Saved data entries
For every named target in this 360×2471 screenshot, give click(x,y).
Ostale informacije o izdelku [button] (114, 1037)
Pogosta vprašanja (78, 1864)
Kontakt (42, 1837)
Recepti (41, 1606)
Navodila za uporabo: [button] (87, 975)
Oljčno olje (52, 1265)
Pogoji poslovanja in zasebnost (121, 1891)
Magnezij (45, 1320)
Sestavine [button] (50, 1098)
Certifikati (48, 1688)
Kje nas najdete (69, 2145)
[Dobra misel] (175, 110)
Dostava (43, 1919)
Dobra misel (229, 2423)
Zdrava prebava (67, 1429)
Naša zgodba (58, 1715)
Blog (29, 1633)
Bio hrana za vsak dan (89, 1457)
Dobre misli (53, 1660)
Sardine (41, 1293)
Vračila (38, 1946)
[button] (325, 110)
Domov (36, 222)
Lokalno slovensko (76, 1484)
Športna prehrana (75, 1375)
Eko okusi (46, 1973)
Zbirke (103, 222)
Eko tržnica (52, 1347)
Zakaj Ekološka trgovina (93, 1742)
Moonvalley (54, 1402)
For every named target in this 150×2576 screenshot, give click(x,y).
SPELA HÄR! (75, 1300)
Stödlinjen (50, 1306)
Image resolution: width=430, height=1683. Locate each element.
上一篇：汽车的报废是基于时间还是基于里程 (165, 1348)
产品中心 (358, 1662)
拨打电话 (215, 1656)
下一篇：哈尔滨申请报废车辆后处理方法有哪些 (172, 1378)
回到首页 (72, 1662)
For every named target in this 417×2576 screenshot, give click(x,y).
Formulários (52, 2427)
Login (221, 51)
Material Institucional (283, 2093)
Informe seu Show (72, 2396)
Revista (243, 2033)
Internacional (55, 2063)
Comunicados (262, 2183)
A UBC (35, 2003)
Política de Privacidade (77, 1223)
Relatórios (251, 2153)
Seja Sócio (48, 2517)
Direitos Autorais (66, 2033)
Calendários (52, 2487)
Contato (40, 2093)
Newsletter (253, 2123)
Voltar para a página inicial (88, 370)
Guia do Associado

* _PROBLEM DESCRIPTION_: Line by line, retype all of the records exactly.

* _RESPONSE FOR THIS EXERCISE_:
For every named target in this 360×2471 screenshot, give click(x,y).
Ostale informacije o izdelku [button] (114, 1037)
Pogosta vprašanja (78, 1864)
Kontakt (42, 1837)
Recepti (41, 1606)
Navodila za uporabo: [button] (87, 975)
Oljčno olje (52, 1265)
Pogoji poslovanja in zasebnost (121, 1891)
Magnezij (45, 1320)
Sestavine [button] (50, 1098)
Certifikati (48, 1688)
Kje nas najdete (69, 2145)
[Dobra misel] (175, 110)
Dostava (43, 1919)
Dobra misel (229, 2423)
Zdrava prebava (67, 1429)
Naša zgodba (58, 1715)
Blog (29, 1633)
Bio hrana za vsak dan (89, 1457)
Dobre misli (53, 1660)
Sardine (41, 1293)
Vračila (38, 1946)
[button] (325, 110)
Domov (36, 222)
Lokalno slovensko (76, 1484)
Športna prehrana (75, 1375)
Eko okusi (46, 1973)
Zbirke (103, 222)
Eko tržnica (52, 1347)
Zakaj Ekološka trgovina (93, 1742)
Moonvalley (54, 1402)
For every named target in this 150×2576 screenshot, give click(x,y).
SPELA HÄR! (75, 1300)
Stödlinjen (50, 1306)
Image resolution: width=430, height=1683. Locate each element.
上一篇：汽车的报废是基于时间还是基于里程 (165, 1348)
产品中心 (358, 1662)
拨打电话 (215, 1656)
下一篇：哈尔滨申请报废车辆后处理方法有哪些 (172, 1378)
回到首页 (72, 1662)
For every named target in this 417×2576 screenshot, give click(x,y).
Formulários (52, 2427)
Login (221, 51)
Material Institucional (283, 2093)
Informe seu Show (72, 2396)
Revista (243, 2033)
Internacional (55, 2063)
Comunicados (262, 2183)
A UBC (35, 2003)
Política de Privacidade (77, 1223)
Relatórios (251, 2153)
Seja Sócio (48, 2517)
Direitos Autorais (66, 2033)
Calendários (52, 2487)
Contato (40, 2093)
Newsletter (253, 2123)
Voltar para a página inicial (88, 370)
Guia do Associado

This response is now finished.